11/17/22 – Culp Center Room 219

Librarians Ashley Sergiadis and Christiana Keinath got this year’s trailblazer series off to a blazing start with their session, The Price of Publishing.

As the first presenters in an ongoing series, Sergiadis and Keinath began by providing attendees with an overview of the movement towards open access publishing. Beginning in the late 1990s with the proliferation of the internet in people’s homes and workplaces, Open Access (OA) publishing gained much traction during the “Serials Crisis” of the early 2000s, an issue of rising subscription costs and price gouging that still impacts libraries today.

Today, Keinath explained, many new open-source journals exist, while traditional journals may offer open access alternatives in addition to paywalled publishing. This has been helpful to scholars seeking free information and to strained institutional budgets. However, in select cases the cost of publication has been offset to the author or the author’s institution through article processing charges (APCs), charged as a prerequisite to publication. Whether or not an author must pay these fees to publish open access will depend largely on the journal and the type of OA publication they choose.

When seeking to publish research, authors may choose open access for many reasons. In some situations, OA publication is now mandated by certain institutions, or even the government. Keinath used the National Institutes of Health (NIH) 2008 mandate as an example. This policy dictated that the public must have access to the results of research funded by the NIH. Mandates such as this exist across many fields of research. In a recent announcement, President Biden instructed that all federally funded research be accessible to the public after publication, beginning in 2026.

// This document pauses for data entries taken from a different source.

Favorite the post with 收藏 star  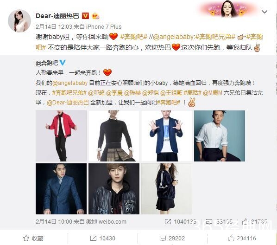pyautogui.click(x=33, y=239)
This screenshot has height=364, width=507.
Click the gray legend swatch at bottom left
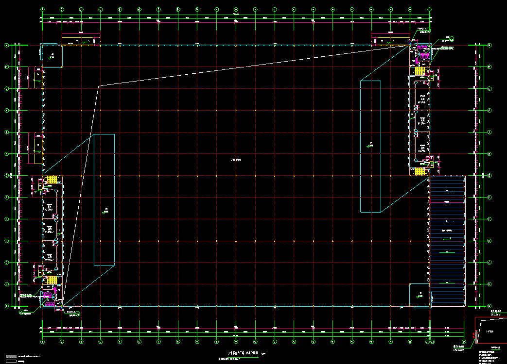pos(11,357)
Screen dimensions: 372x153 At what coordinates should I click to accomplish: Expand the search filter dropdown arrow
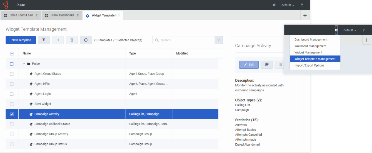pos(219,40)
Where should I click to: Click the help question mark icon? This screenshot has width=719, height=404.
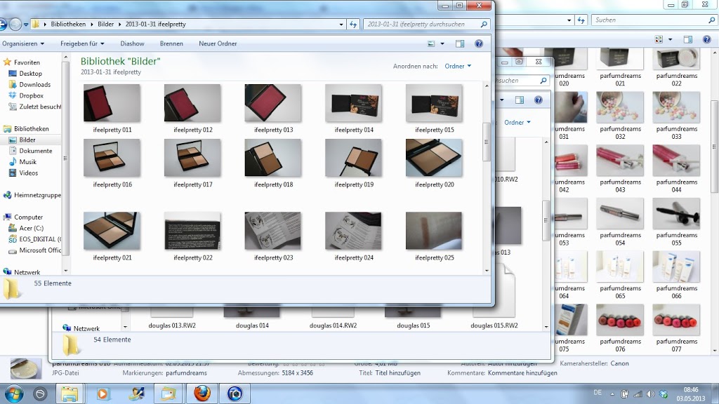click(x=479, y=43)
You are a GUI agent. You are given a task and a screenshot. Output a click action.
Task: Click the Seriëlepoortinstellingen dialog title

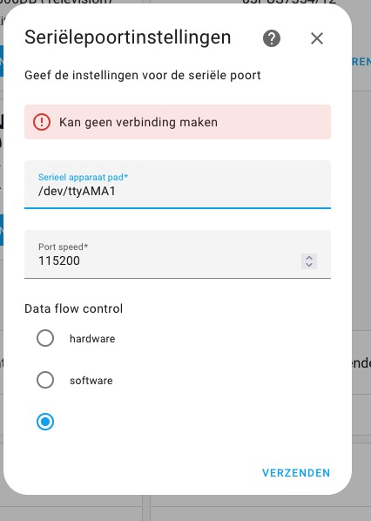tap(127, 37)
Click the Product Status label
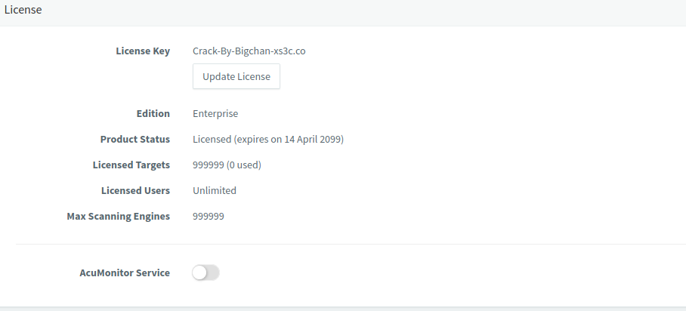This screenshot has width=686, height=311. [x=135, y=139]
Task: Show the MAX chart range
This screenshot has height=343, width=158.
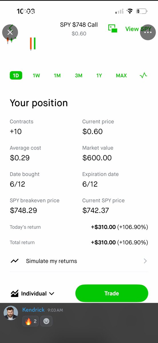Action: (121, 75)
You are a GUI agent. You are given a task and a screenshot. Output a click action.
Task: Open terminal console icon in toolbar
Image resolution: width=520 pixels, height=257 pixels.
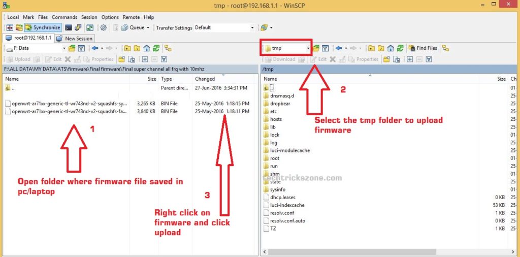[x=69, y=27]
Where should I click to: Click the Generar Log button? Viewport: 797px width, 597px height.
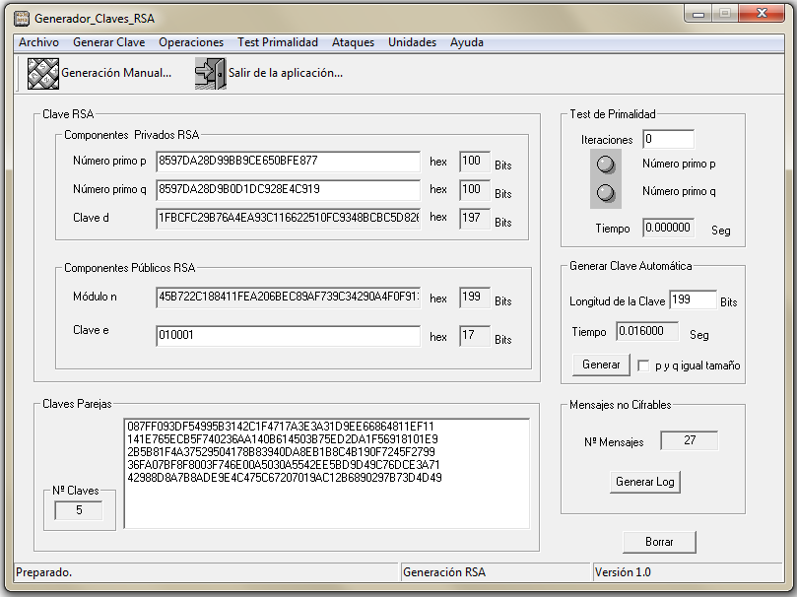pos(645,482)
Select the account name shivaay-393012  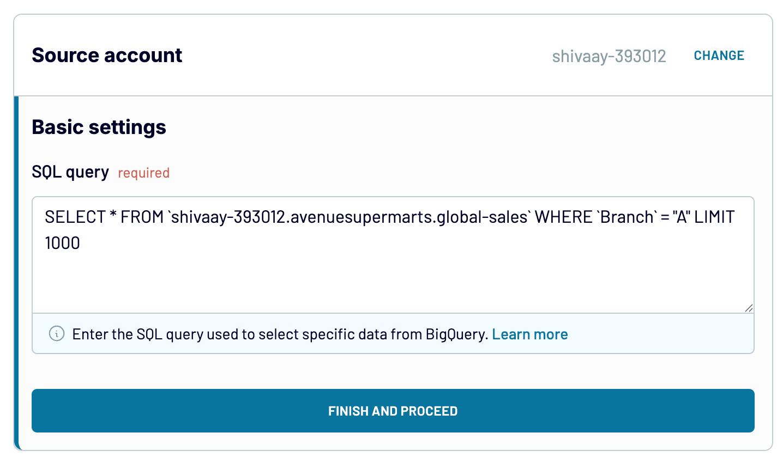(609, 55)
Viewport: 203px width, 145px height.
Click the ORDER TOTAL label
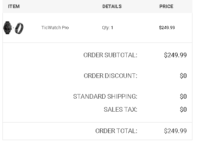point(116,131)
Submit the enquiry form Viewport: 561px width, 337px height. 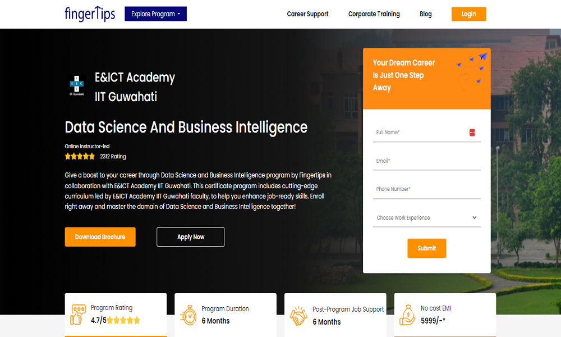tap(426, 248)
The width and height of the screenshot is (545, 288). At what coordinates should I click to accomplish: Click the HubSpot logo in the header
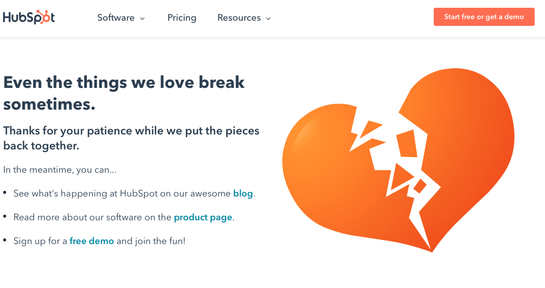(28, 18)
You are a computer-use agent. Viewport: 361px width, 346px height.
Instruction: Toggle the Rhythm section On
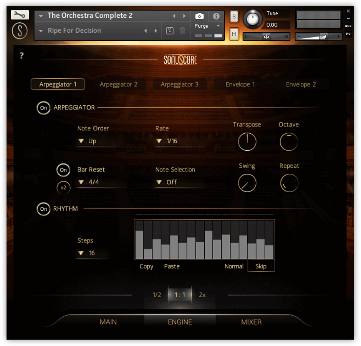43,209
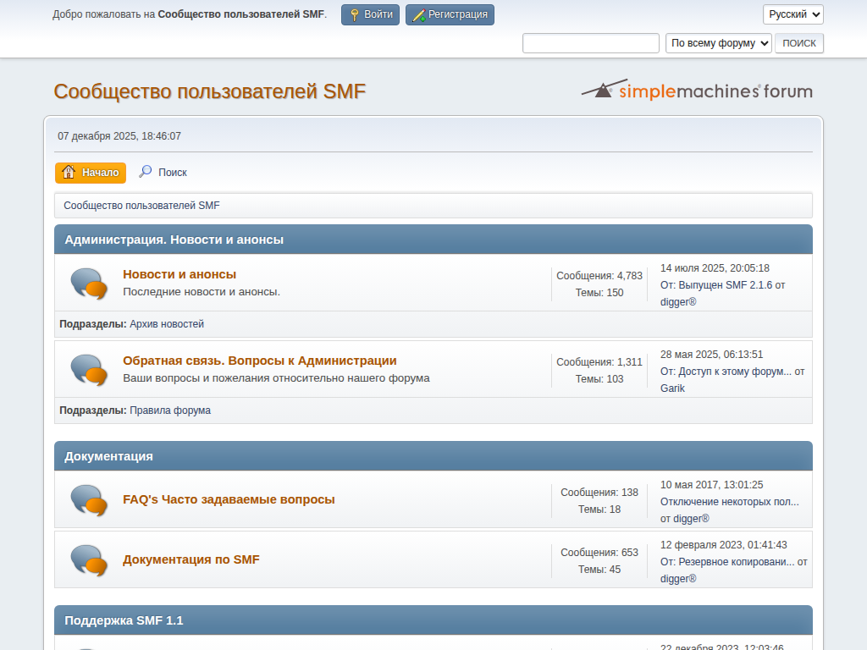Click the board icon beside Документация по SMF

[89, 560]
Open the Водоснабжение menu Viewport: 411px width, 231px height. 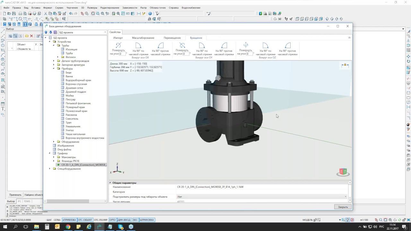tap(191, 8)
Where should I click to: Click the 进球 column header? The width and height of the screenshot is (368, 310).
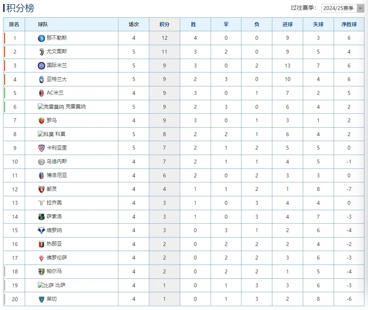(287, 24)
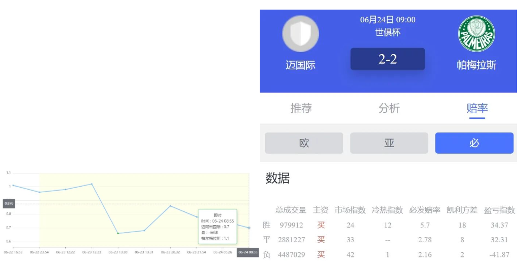Viewport: 523px width, 266px height.
Task: Click the 2-2 score box
Action: point(387,59)
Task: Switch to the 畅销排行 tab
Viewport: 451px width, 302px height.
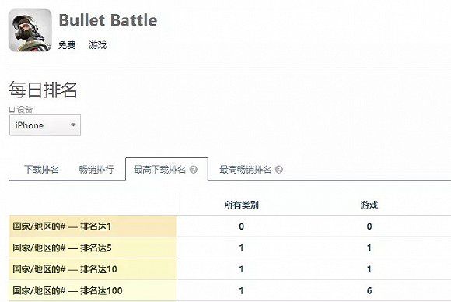Action: pos(96,169)
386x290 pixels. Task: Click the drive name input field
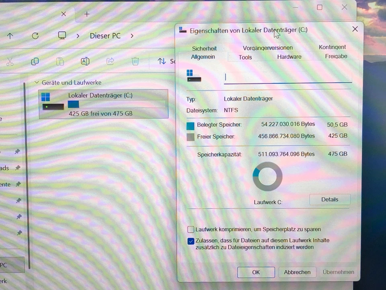tap(287, 77)
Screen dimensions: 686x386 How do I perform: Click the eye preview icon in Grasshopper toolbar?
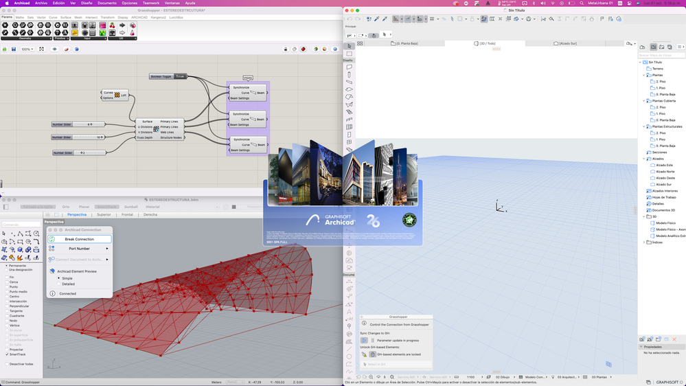tap(55, 49)
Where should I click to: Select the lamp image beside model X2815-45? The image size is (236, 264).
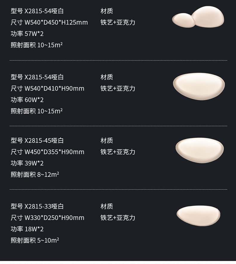coord(199,150)
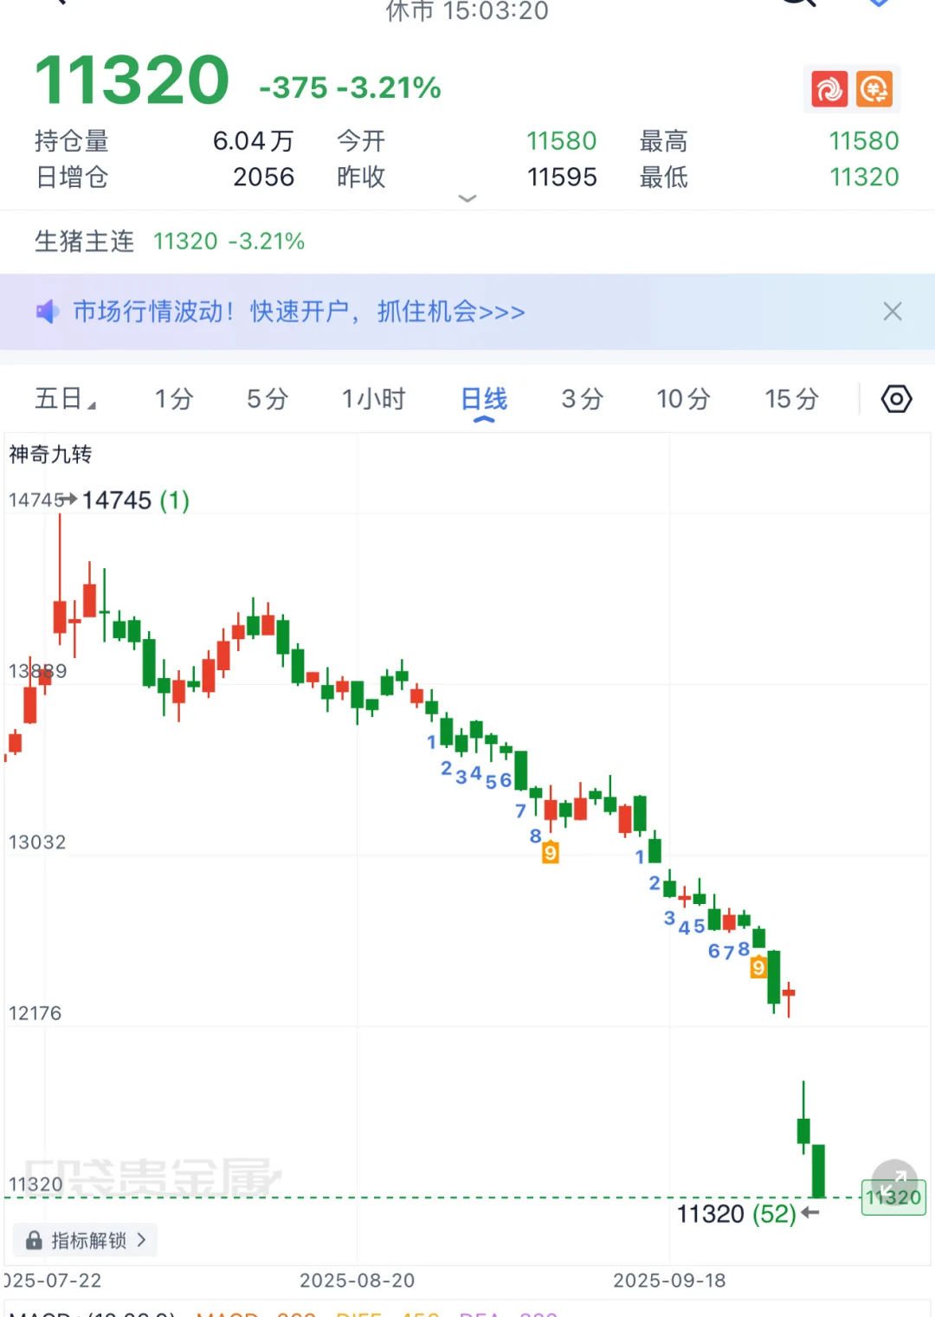
Task: Open the 市场行情波动 account promotion link
Action: (299, 312)
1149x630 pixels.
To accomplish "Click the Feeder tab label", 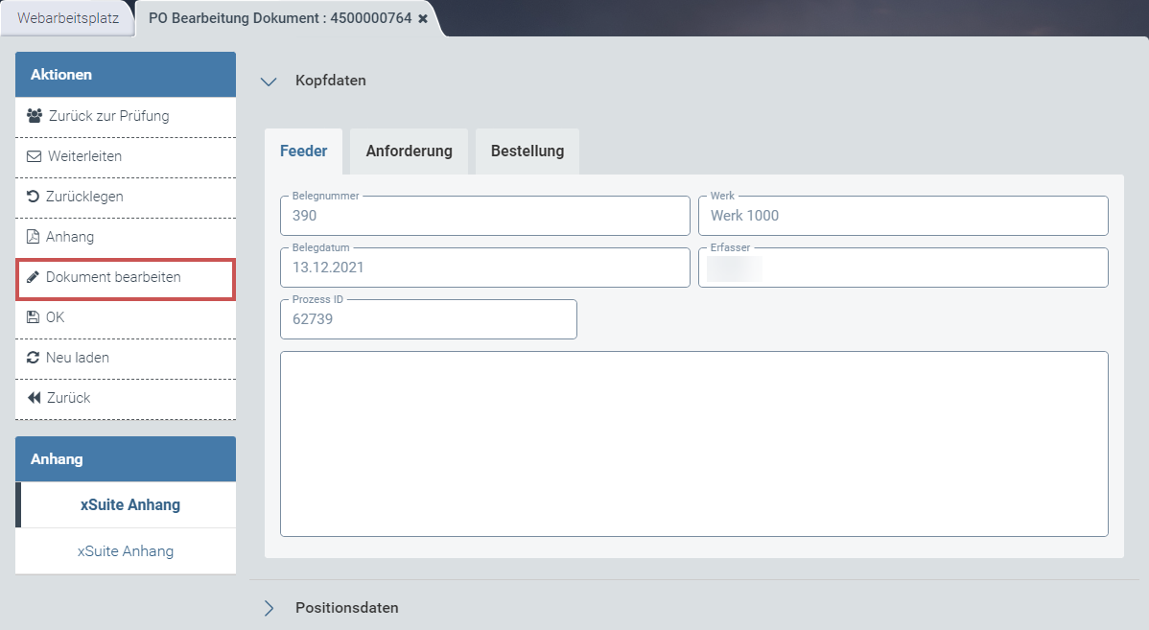I will (x=303, y=151).
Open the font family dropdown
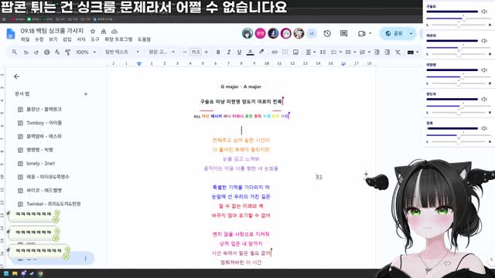The height and width of the screenshot is (278, 495). (162, 52)
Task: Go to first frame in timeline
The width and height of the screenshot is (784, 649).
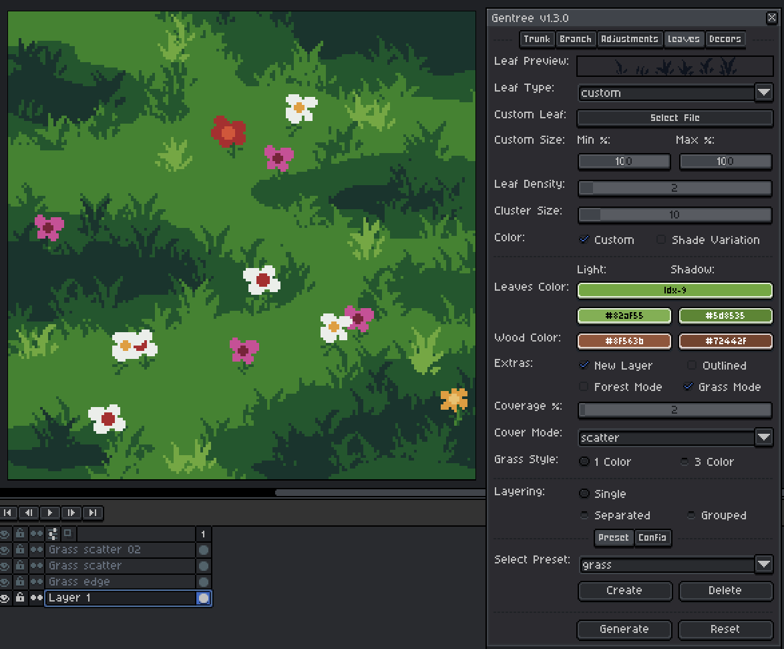Action: [7, 513]
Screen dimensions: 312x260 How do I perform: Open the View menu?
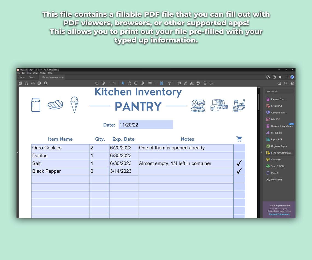29,73
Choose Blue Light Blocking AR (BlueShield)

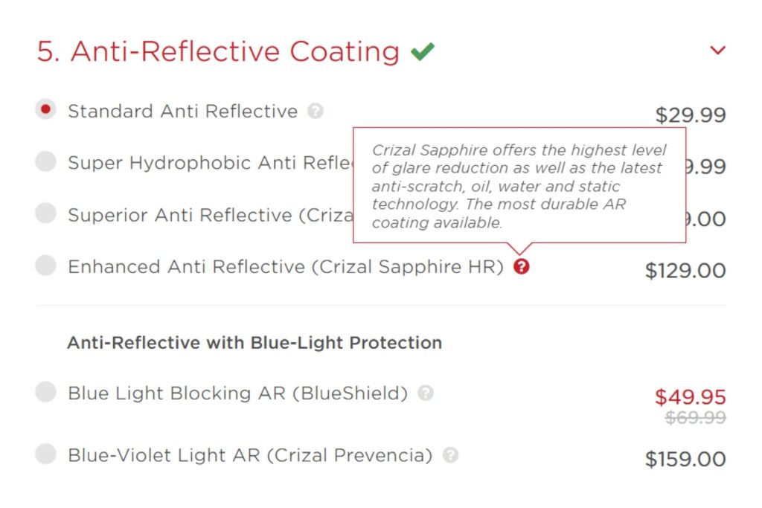[x=45, y=392]
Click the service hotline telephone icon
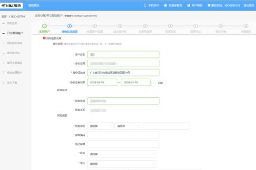Image resolution: width=256 pixels, height=170 pixels. [x=209, y=6]
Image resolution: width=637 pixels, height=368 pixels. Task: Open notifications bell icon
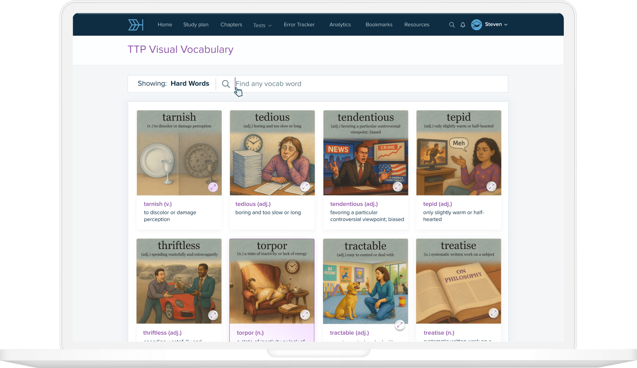(463, 25)
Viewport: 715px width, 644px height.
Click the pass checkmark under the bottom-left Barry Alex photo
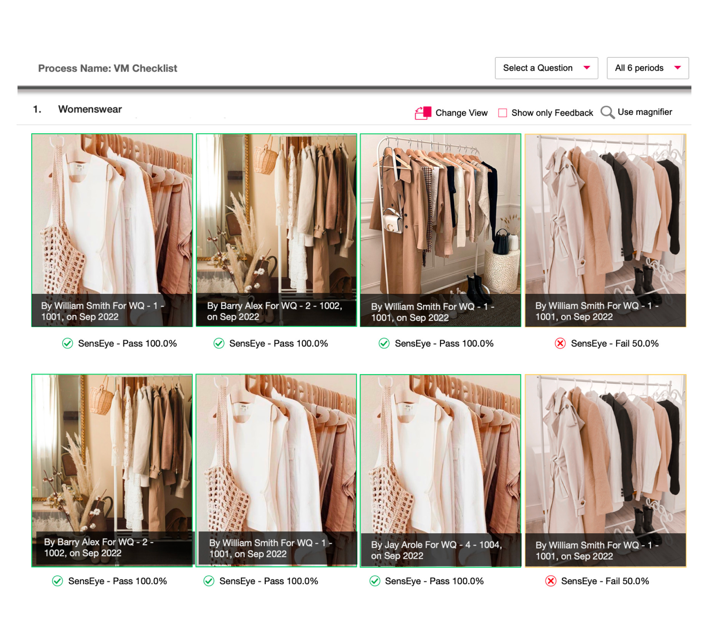coord(57,581)
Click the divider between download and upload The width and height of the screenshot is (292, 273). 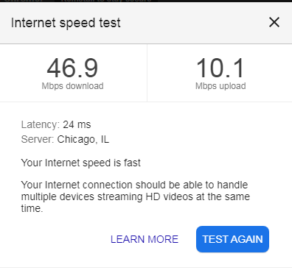[147, 73]
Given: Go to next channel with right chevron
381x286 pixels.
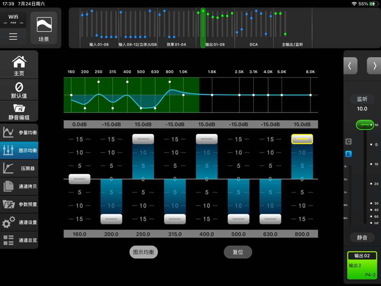Looking at the screenshot, I should 374,66.
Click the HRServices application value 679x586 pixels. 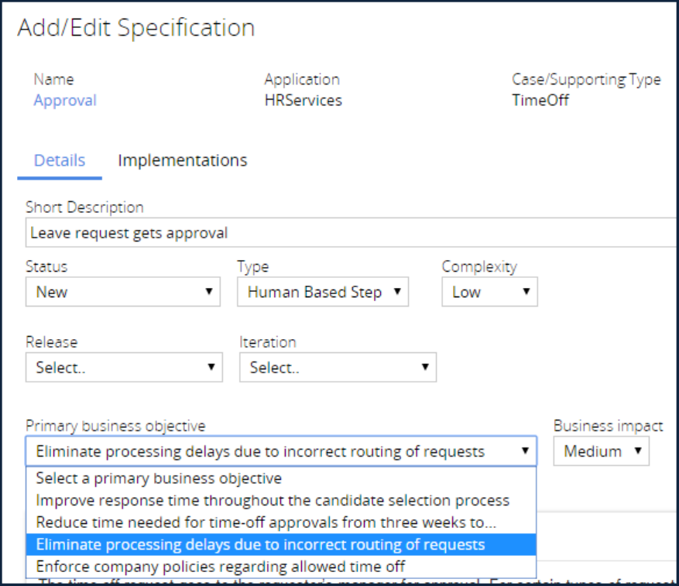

As the demand for open access publications grows within the confines of strangled library budgets, so does the demand for high-quality open access journals. In the second half of the session Sergiadis tackled the issue of distinguishing predatory journals from the legitimate journals. Some of the advice offered included vetting a journal’s index and impact claims, doing a simple google search of the journal title and the word “predatory,” and checking turnaround time for review—if it is short (2-3 days), that is a red flag.

There are also some alternatives to publishing in an open access journal. First, authors may be able to publish the accepted manuscript of their article in an institutional repository, such as Digital Commons@ETSU. Second, authors can submit an addendum to their publisher requesting to retain certain rights to their research.

Sergiadis and Keinath concluded the session with a Q&A. To view the session in its entirety, visit here. The Trailblazer series is sponsored by the Office of the Vice Provost for Research and will continue into the new year with monthly workshops and presentation sessions.